Project Canterbury




Of the Present





S C O T L A N D,


L E T T E R S.


L O N D O N:

Printed for S. Cook. 1690.


Good Christian Reader,

BY the help of a very little Natural Logick, thou mayst easily observe how far some Mens specious Pretences are out-done by their Actions; their Principles (to which they ought to stand in the Opinion of their great Master Hobbs) exceeded and bafled by their Practice, since those very Persons who lately Addressed for Liberty of Conscience, in words full of flattery, do now Usurp, Tyrannize over others, and deprive them not only of their freedom in Religious concernments, but of their Possessions; and (that no Barbarity may be omitted,) even of their precious Lives, only for adhering to that Holy Doctrine which was once delivered to the Saints, and often established by sundry Laws in that Kingdom.

And it will be no hard matter, after the perusal of the following Sheets, to perceive the vast difference between an English and a Scotch Persecution, (as some call it) how gently and orderly the Church of England proceeded against the Dissenters, in comparison of the Kirk; who by their Clubs and Batoons; have come near to, if not outdone the merciless fury of French Dragooning.

And here it may be worthy remark, how dangerous it is for the best Constituted Established Government to connive at, not to say encourage, the profane Vulgar in their Riots. A number of wild Beasts, let loose, have as much Conduct, less Malice, and cannot do half the Mischief: The noise of the Waves, the raging of the Sea, may as soon be stilled, as the madness of the People; it is a Work only for a power Almighty: that many headed Beast ought to be carefully looked after, and watched.

But further, methinks, it is also very clear by the subsequent Tract, that in some parts of the World there are a company of Resolute Christians, that dare lay down their Lives for the Truth of those Doctrines which they have formerly Taught; and that in those places there may be a large History written, not only of the Doctrine, but real Practice of Passive Obedience, in the Sufferings of those Men, who contrary to the new Maxims of Government, pay Obedience where they can have no Protection.
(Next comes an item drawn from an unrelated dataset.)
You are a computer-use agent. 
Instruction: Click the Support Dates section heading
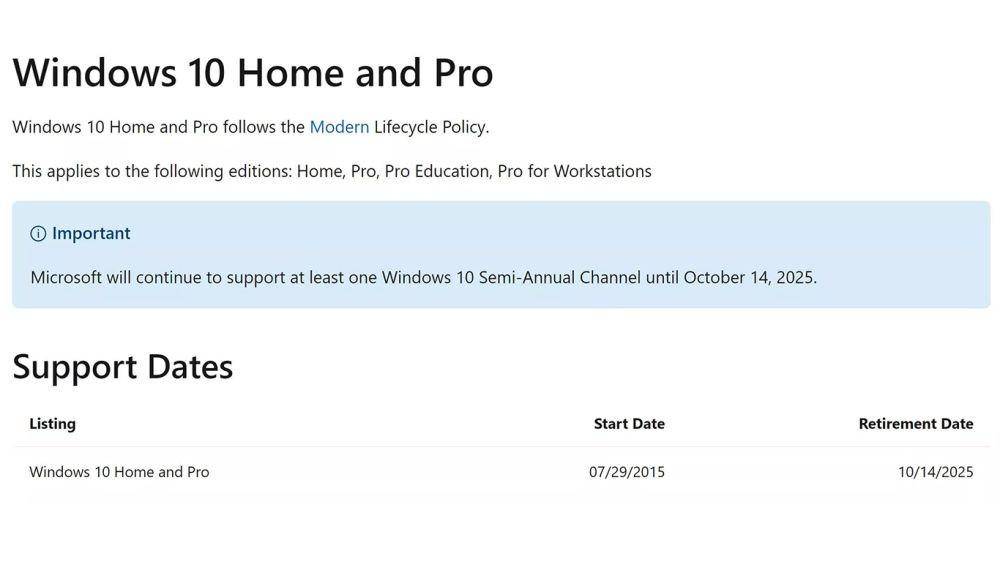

And now Christian good Reader, if thou shalt be convinced of the verity of these foregoing deductions, by the subsequent undenyable Truths; I have but one thing to request from thee, and that is no more than what thy Profession will oblige and command thee: I mean to put on Bowels of Mercy and Compassion to the Poor, Afflicted, Distressed, to help them as much as thou art able with thy Substance, and to extend that Charity which is already gone over the Alps, and hath assisted the Protestants in France, Hungary, and Piedmont, to thy Neighbouring Brethren, and of thy Communion in Scotland: and if thy Circumstances are too mean to assist them with thy Purse, be sure to let them have thy Charity for their Sufferings, in thy hearty Prayers for a happy and sudden Deliverance from those, who so Cruelly, and Despightfully use them.